東京ガスは、水電解装置の低コスト化に向けて、触媒探索技術を有する米スタートアップ企業H2Uテクノロジーズ(以下、H2U)と、共同開発契約を締結した。
脱炭素社会の実現に向け、世界中で水電解装置の開発が進んでおり、その方式の一つであるPEM水電解方式は、電極に非常に高価かつ供給量が限定的なレアメタルの一種であるイリジウムを使用。そのため、イリジウムの代替として、安価でレアメタルを用いない新規触媒の開発が急務となっているという。
H2Uが有する触媒探索エンジン(以下、CDE)は、高速で水電解触媒を合成し、反応活性を評価できる触媒探索技術。
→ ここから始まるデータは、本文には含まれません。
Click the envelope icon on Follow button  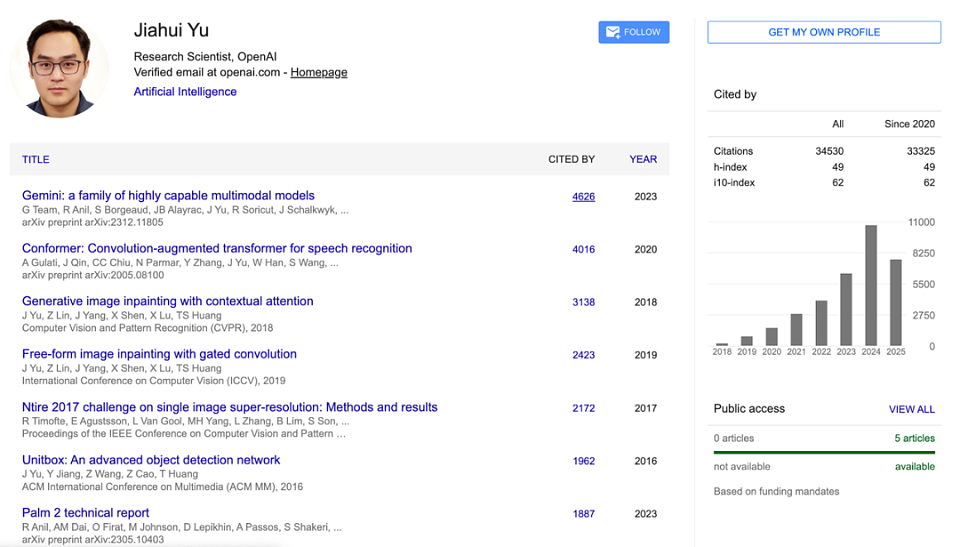click(x=613, y=32)
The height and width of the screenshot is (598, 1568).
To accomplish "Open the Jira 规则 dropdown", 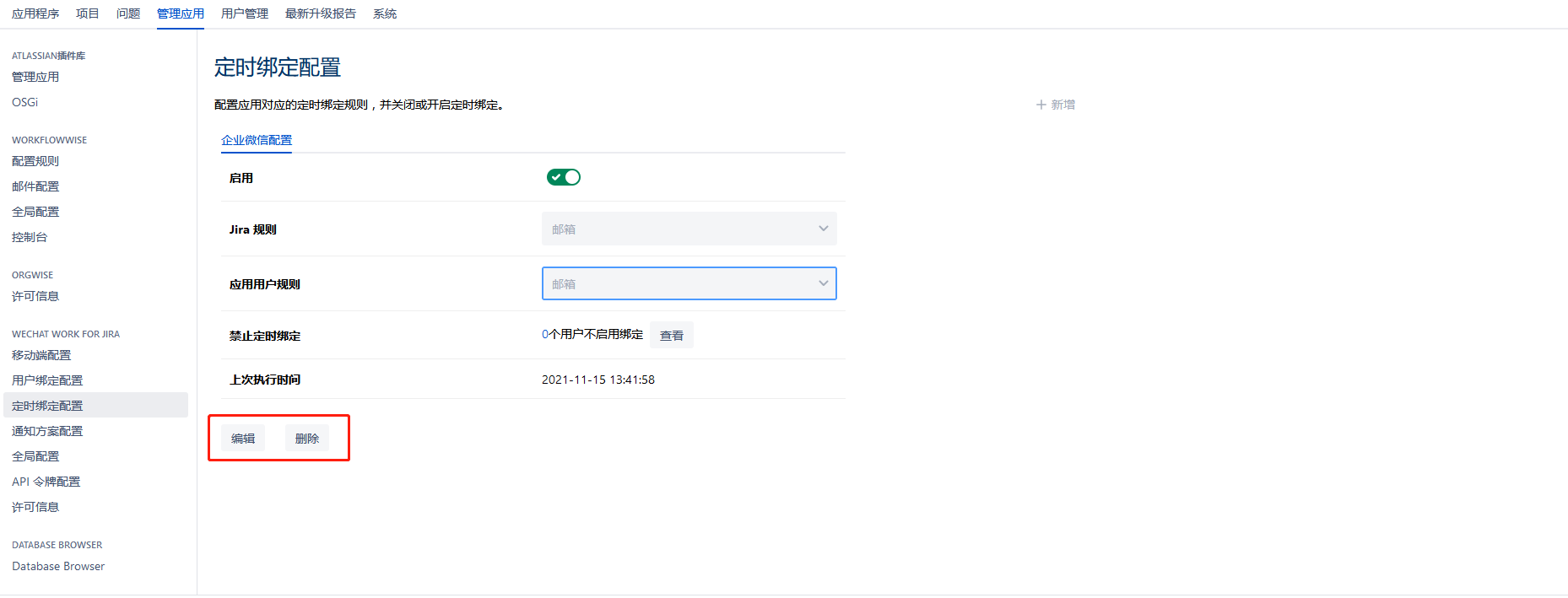I will tap(689, 229).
例えば、従来方式の合成・評価時間は、1個の触媒サンプルあたり3~4日必要だったが、CDEを用いることで10分程度で実施することが可能に。同開発は、CDEとAIを活用することで、最適な触媒材料を効率的かつ迅速に探索するとしている。
東京ガスは、同開発を通じ、低コストで高性能な非イリジウム触媒を開発することで、安価な水素製造コストの早期達成を目指す。なお、水素の用途としては、直接の利活用やe-methane(e-メタン)の原料としての活用を想定しているという。